Si vous ne connaissez pas cette classe, c'est elle qui s'occupe de convertir vos variables d'environnements (à la sauce "pipe", mais à l'envers) depuis Symfony 4.3.
Oui, une fois par processus : à chaque appel HTTP & chaque commande, les secrets sont décodés. Ce décodage prend nécessairement du temps, quelques millisecondes sacrifiés à sécuriser votre application. Après tout, n'oubliez pas que "sécurité" ne veut pas dire "inviolabilité" mais "difficulté à pénétrer".

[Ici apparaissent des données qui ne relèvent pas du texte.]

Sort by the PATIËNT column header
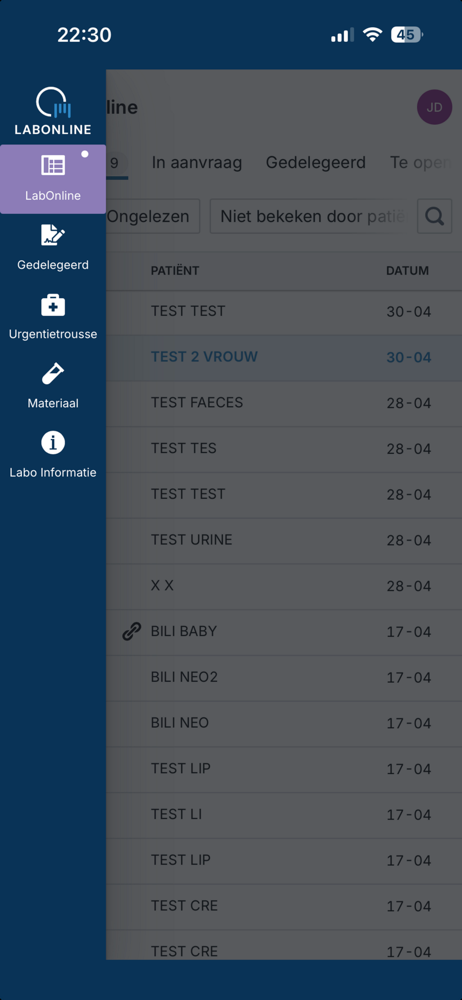The height and width of the screenshot is (1000, 462). (x=175, y=270)
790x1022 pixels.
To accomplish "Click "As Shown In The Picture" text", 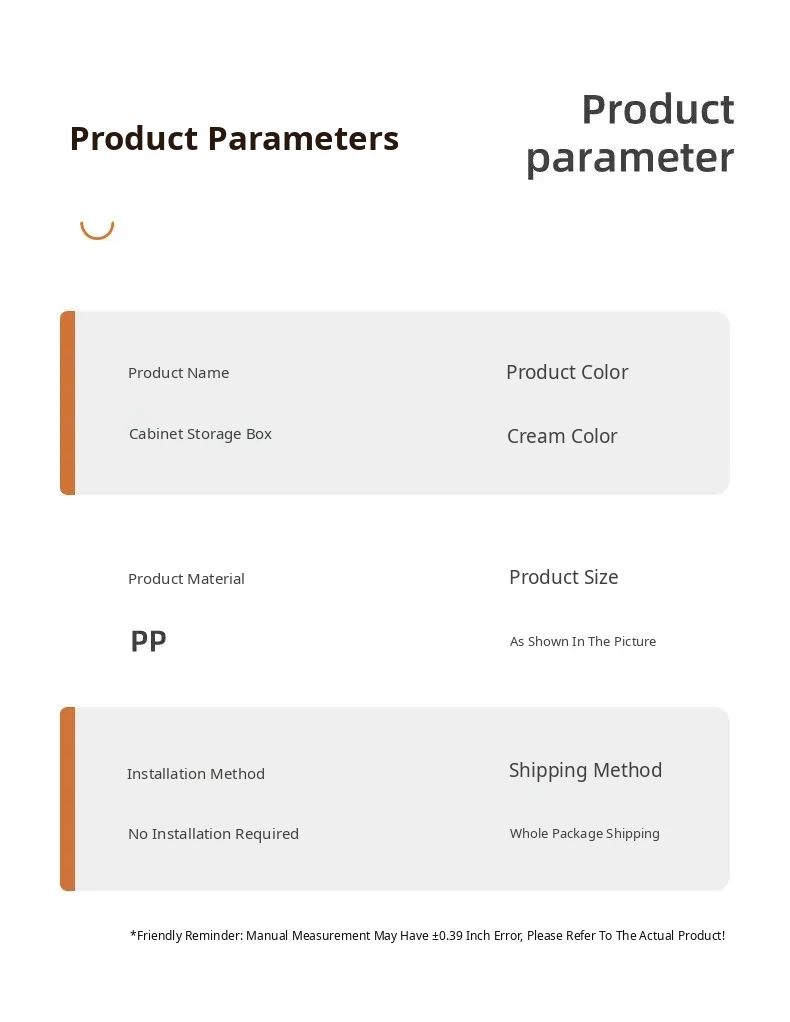I will point(583,642).
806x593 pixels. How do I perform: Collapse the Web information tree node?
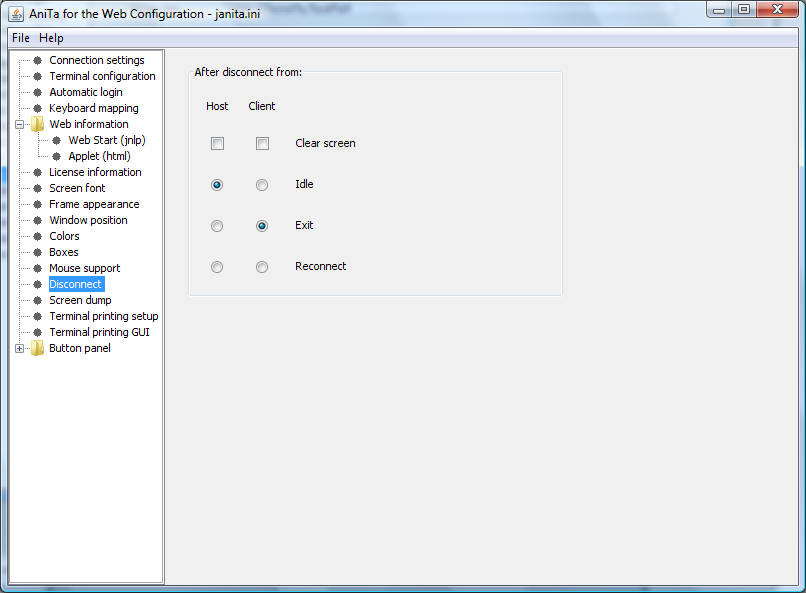point(19,124)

D'ailleurs, la documentation au sujet des secrets met en garde sur ce point là, et vous propose de "dumper" le contenu de vos secrets dans le fichier
.env
. Mais si vous avez bien suivi, vous aurez compris qu'en faisant ça, vos secrets n'auront plus rien de secret...
Si vous souhaitez éviter que vos informations sensibles ne soient écrites dans les Superglobales, mais ne souhaitez pas vous embarquer dans la "complexité" inhérente aux secrets, vos pouvez toujours écrire votre propre EnvVarLoader
:
<?php
namespace App\Env;
use Symfony\Component\DependencyInjection\EnvVarLoaderInterface;
use Symfony\Component\DependencyInjection\ParameterBag\ParameterBagInterface;
use Symfony\Component\Dotenv\Dotenv;
final class HiddenEnvVars implements EnvVarLoaderInterface
{
private const FILE = '.env.hidden';
private ParameterBagInterface $parameters;
public function __construct(ParameterBagInterface $parameters)
{
$this->parameters = $parameters;
}
public function loadEnvVars(): array
{
$file = $this->parameters->get('kernel.project_dir') . \DIRECTORY_SEPARATOR . self::FILE;
return (new Dotenv())->parse(\file_get_contents($file), self::FILE);
}
}
Attention, cet exemple a pour but d'illustrer le fonctionnement des mécanismes. Vous pouvez vous en inspirer pour faire votre propre système : en lisant un autre type de fichier, ou ce que vous voulez... Utiliser les secrets reste la solution la plus sécurisée à notre disposition, il est donc recommandé de les utiliser.